• **Assignment**
The records below need to be restated word for word.

• **Recorded data**

BEGIN

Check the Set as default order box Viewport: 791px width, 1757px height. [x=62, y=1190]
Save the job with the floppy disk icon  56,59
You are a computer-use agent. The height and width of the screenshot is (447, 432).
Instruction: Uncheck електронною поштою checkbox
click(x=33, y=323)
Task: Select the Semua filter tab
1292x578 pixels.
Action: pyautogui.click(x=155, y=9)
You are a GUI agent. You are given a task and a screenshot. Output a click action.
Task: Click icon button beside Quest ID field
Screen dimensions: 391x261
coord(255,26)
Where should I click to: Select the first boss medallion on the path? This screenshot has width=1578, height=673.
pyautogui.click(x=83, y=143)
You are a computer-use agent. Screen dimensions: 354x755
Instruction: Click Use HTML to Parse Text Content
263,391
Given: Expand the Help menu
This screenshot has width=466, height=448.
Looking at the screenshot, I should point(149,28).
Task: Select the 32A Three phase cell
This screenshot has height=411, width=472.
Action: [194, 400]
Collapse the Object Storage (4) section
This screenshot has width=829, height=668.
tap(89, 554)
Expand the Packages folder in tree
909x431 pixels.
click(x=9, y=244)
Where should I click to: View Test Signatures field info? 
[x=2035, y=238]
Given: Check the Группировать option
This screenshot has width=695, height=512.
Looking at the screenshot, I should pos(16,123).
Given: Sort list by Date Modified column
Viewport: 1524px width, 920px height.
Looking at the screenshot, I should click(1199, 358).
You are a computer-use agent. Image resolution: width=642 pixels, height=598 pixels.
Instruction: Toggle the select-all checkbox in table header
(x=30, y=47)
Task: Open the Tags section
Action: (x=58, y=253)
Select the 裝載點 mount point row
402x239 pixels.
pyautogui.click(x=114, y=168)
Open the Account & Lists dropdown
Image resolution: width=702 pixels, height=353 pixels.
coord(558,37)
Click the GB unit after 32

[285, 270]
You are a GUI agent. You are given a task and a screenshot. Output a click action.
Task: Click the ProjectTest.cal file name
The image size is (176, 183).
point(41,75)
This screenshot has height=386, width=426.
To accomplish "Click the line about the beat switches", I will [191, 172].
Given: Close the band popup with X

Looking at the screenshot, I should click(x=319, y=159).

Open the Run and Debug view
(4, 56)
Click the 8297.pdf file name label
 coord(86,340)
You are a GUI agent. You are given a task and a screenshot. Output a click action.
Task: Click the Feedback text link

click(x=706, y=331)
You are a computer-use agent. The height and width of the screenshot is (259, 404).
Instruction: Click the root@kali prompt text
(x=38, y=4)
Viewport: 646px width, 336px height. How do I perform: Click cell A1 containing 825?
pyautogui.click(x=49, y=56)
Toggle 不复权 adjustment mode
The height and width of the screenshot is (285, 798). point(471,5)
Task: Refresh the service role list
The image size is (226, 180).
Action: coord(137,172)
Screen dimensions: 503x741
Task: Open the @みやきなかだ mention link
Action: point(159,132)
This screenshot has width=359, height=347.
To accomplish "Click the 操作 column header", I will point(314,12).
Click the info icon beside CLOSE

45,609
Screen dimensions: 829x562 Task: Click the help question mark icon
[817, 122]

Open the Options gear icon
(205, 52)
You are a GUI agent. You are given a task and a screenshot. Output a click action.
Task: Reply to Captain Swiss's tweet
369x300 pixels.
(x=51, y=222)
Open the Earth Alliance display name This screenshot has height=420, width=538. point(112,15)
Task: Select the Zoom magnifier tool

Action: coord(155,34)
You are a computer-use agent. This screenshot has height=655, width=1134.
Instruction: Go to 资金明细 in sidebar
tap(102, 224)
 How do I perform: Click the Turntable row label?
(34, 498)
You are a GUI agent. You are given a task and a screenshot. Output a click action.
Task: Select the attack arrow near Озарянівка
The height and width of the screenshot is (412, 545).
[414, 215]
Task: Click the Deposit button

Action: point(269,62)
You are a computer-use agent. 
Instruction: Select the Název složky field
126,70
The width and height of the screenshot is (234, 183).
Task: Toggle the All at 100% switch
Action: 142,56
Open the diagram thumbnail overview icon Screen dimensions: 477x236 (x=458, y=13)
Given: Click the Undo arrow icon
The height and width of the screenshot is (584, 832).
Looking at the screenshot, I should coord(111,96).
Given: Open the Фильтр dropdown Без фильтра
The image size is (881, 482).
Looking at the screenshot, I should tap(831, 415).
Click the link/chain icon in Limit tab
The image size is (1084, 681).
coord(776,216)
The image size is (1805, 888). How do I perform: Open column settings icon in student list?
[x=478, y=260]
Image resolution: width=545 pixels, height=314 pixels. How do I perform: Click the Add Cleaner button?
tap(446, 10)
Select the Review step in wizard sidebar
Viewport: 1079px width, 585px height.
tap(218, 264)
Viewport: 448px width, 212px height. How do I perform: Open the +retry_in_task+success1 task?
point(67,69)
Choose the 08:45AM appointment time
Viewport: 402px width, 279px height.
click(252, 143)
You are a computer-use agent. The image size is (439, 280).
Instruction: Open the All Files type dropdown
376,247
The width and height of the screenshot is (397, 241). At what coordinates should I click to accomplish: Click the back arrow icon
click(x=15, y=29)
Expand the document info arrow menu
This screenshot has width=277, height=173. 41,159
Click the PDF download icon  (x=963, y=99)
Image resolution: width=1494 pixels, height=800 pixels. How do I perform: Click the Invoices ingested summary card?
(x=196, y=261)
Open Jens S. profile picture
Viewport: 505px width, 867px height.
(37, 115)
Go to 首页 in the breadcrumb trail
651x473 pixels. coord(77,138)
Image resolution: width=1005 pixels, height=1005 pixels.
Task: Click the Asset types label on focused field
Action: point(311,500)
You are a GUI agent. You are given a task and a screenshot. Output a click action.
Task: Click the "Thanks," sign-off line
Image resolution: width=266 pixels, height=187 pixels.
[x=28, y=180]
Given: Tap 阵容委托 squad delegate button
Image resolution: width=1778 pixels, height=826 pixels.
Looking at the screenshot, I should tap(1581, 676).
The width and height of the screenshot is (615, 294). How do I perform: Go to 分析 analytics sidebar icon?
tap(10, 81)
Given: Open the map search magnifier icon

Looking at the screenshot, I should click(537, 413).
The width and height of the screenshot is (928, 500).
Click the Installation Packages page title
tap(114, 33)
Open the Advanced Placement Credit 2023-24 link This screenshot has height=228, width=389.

END

• **Solution for this exercise**
Check the Set as default order box Viewport: 791px width, 1757px height. [x=62, y=1190]
Save the job with the floppy disk icon  56,59
You are a computer-use agent. The height and width of the screenshot is (447, 432).
Instruction: Uncheck електронною поштою checkbox
click(x=33, y=323)
Task: Select the Semua filter tab
1292x578 pixels.
Action: pyautogui.click(x=155, y=9)
You are a GUI agent. You are given a task and a screenshot. Output a click action.
Task: Click icon button beside Quest ID field
Screen dimensions: 391x261
coord(255,26)
Where should I click to: Select the first boss medallion on the path? This screenshot has width=1578, height=673.
pyautogui.click(x=83, y=143)
You are a computer-use agent. Screen dimensions: 354x755
Instruction: Click Use HTML to Parse Text Content
263,391
Given: Expand the Help menu
This screenshot has width=466, height=448.
Looking at the screenshot, I should point(149,28).
Task: Select the 32A Three phase cell
This screenshot has height=411, width=472.
Action: [194, 400]
Collapse the Object Storage (4) section
This screenshot has width=829, height=668.
tap(89, 554)
Expand the Packages folder in tree
909x431 pixels.
click(x=9, y=244)
Where should I click to: View Test Signatures field info? 
[x=2035, y=238]
Given: Check the Группировать option
This screenshot has width=695, height=512.
Looking at the screenshot, I should pos(16,123).
Given: Sort list by Date Modified column
Viewport: 1524px width, 920px height.
Looking at the screenshot, I should click(1199, 358).
You are a computer-use agent. Image resolution: width=642 pixels, height=598 pixels.
Instruction: Toggle the select-all checkbox in table header
(x=30, y=47)
Task: Open the Tags section
Action: (x=58, y=253)
Select the 裝載點 mount point row
402x239 pixels.
pyautogui.click(x=114, y=168)
Open the Account & Lists dropdown
Image resolution: width=702 pixels, height=353 pixels.
coord(558,37)
Click the GB unit after 32

[285, 270]
You are a GUI agent. You are given a task and a screenshot. Output a click action.
Task: Click the ProjectTest.cal file name
The image size is (176, 183).
point(41,75)
This screenshot has height=386, width=426.
To accomplish "Click the line about the beat switches", I will [191, 172].
Given: Close the band popup with X

Looking at the screenshot, I should click(x=319, y=159).

Open the Run and Debug view
(4, 56)
Click the 8297.pdf file name label
 coord(86,340)
You are a GUI agent. You are given a task and a screenshot. Output a click action.
Task: Click the Feedback text link

click(x=706, y=331)
You are a computer-use agent. The height and width of the screenshot is (259, 404).
Instruction: Click the root@kali prompt text
(x=38, y=4)
Viewport: 646px width, 336px height. How do I perform: Click cell A1 containing 825?
pyautogui.click(x=49, y=56)
Toggle 不复权 adjustment mode
The height and width of the screenshot is (285, 798). point(471,5)
Task: Refresh the service role list
The image size is (226, 180).
Action: coord(137,172)
Screen dimensions: 503x741
Task: Open the @みやきなかだ mention link
Action: point(159,132)
This screenshot has width=359, height=347.
To accomplish "Click the 操作 column header", I will point(314,12).
Click the info icon beside CLOSE

45,609
Screen dimensions: 829x562 Task: Click the help question mark icon
[817, 122]

Open the Options gear icon
(205, 52)
You are a GUI agent. You are given a task and a screenshot. Output a click action.
Task: Reply to Captain Swiss's tweet
369x300 pixels.
(x=51, y=222)
Open the Earth Alliance display name This screenshot has height=420, width=538. point(112,15)
Task: Select the Zoom magnifier tool

Action: coord(155,34)
You are a computer-use agent. This screenshot has height=655, width=1134.
Instruction: Go to 资金明细 in sidebar
tap(102, 224)
 How do I perform: Click the Turntable row label?
(34, 498)
You are a GUI agent. You are given a task and a screenshot. Output a click action.
Task: Select the attack arrow near Озарянівка
The height and width of the screenshot is (412, 545).
[414, 215]
Task: Click the Deposit button

Action: point(269,62)
You are a computer-use agent. 
Instruction: Select the Název složky field
126,70
The width and height of the screenshot is (234, 183).
Task: Toggle the All at 100% switch
Action: 142,56
Open the diagram thumbnail overview icon Screen dimensions: 477x236 (x=458, y=13)
Given: Click the Undo arrow icon
The height and width of the screenshot is (584, 832).
Looking at the screenshot, I should coord(111,96).
Given: Open the Фильтр dropdown Без фильтра
The image size is (881, 482).
Looking at the screenshot, I should tap(831, 415).
Click the link/chain icon in Limit tab
The image size is (1084, 681).
coord(776,216)
The image size is (1805, 888). How do I perform: Open column settings icon in student list?
[x=478, y=260]
Image resolution: width=545 pixels, height=314 pixels. How do I perform: Click the Add Cleaner button?
tap(446, 10)
Select the Review step in wizard sidebar
Viewport: 1079px width, 585px height.
tap(218, 264)
Viewport: 448px width, 212px height. How do I perform: Open the +retry_in_task+success1 task?
point(67,69)
Choose the 08:45AM appointment time
Viewport: 402px width, 279px height.
click(252, 143)
You are a computer-use agent. The image size is (439, 280).
Instruction: Open the All Files type dropdown
376,247
The width and height of the screenshot is (397, 241). At what coordinates should I click to accomplish: Click the back arrow icon
click(x=15, y=29)
Expand the document info arrow menu
This screenshot has width=277, height=173. 41,159
Click the PDF download icon  (x=963, y=99)
Image resolution: width=1494 pixels, height=800 pixels. How do I perform: Click the Invoices ingested summary card?
(x=196, y=261)
Open Jens S. profile picture
Viewport: 505px width, 867px height.
(37, 115)
Go to 首页 in the breadcrumb trail
651x473 pixels. coord(77,138)
Image resolution: width=1005 pixels, height=1005 pixels.
Task: Click the Asset types label on focused field
Action: point(311,500)
You are a GUI agent. You are given a task and a screenshot. Output a click action.
Task: Click the "Thanks," sign-off line
Image resolution: width=266 pixels, height=187 pixels.
[x=28, y=180]
Given: Tap 阵容委托 squad delegate button
Image resolution: width=1778 pixels, height=826 pixels.
Looking at the screenshot, I should tap(1581, 676).
The width and height of the screenshot is (615, 294). How do I perform: Go to 分析 analytics sidebar icon?
tap(10, 81)
Given: Open the map search magnifier icon

Looking at the screenshot, I should click(537, 413).
The width and height of the screenshot is (928, 500).
Click the Installation Packages page title
tap(114, 33)
Open the Advanced Placement Credit 2023-24 link This screenshot has height=228, width=389.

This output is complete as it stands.